Lotensin and Depression

Depression does not appear to be a Lotensin side effect; but because of how common depression is in society today, knowing its symptoms can be helpful. Symptoms of depression can include restlessness and irritability, as well as a loss of interest or pleasure in hobbies and activities that were once enjoyed. If you're taking Lotensin and depression becomes a problem, talk with your healthcare provider.

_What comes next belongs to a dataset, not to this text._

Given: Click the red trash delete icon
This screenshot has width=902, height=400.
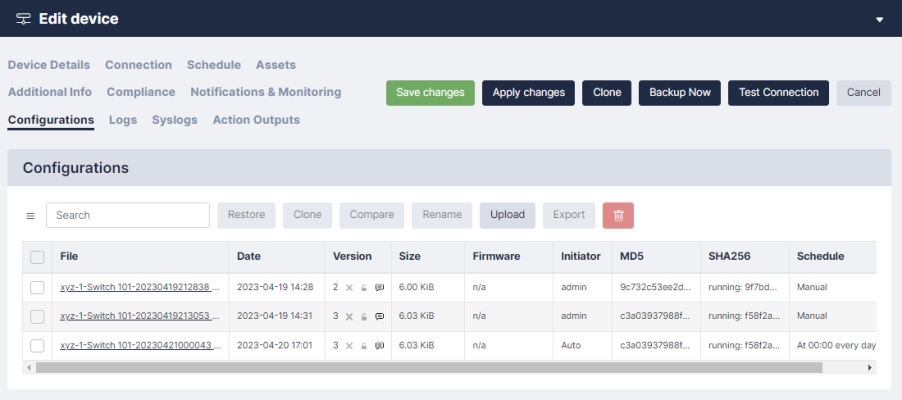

Is Depression a Lotensin Side Effect?

There are several possible side effects for people taking Lotensin® (benazepril hydrochloride). Depression, however, does not appear to be one of them. This data comes from clinical trials where Lotensin was extensively studied and side effects were documented.
 
Before medicines are approved, they must go through several clinical studies in which thousands of people are given a particular medicine and compared to a group of people not given the medicine. In these studies, side effects are always documented. This way, it is possible to see what side effects occur, how often they appear, and how they compare to the group not taking the medicine. Side effects are then usually separated into those side effects that occur in more than 1 percent of people and those that occur in less than 1 percent of people.
 
For people taking Lotensin, depression was reported as neither a common nor a rare side effect.
 

Lotensin and Depression: What to Look For

While depression may not be a reported side effect of Lotensin, it is extremely common in society today. In fact, in any given one-year period, 9.5 percent of the population (about 18.8 million American adults) has depression. Therefore, knowing the symptoms of depression can be helpful.
 
Possible depression symptoms may include:
 
  • Persistent sad, anxious, or "empty" mood
  • Feelings of hopelessness and pessimism
  • Feelings of guilt, worthlessness, and helplessness
  • Loss of interest or pleasure in hobbies and activities that were once enjoyed, including sex
  • Decreased energy; fatigue; feeling "slowed down"
  • Difficulty concentrating, remembering, and making decisions
  • Insomnia, early-morning awakening, or oversleeping
  • Appetite and/or weight loss or overeating and weight gain
  • Thoughts of death or suicide; suicide attempts
  • Restlessness and irritability
  • Persistent physical symptoms, such as headaches, digestive disorders, and chronic pain, that do not respond to treatment.
     
Keep in mind that there are other conditions that can share similar symptoms with depression.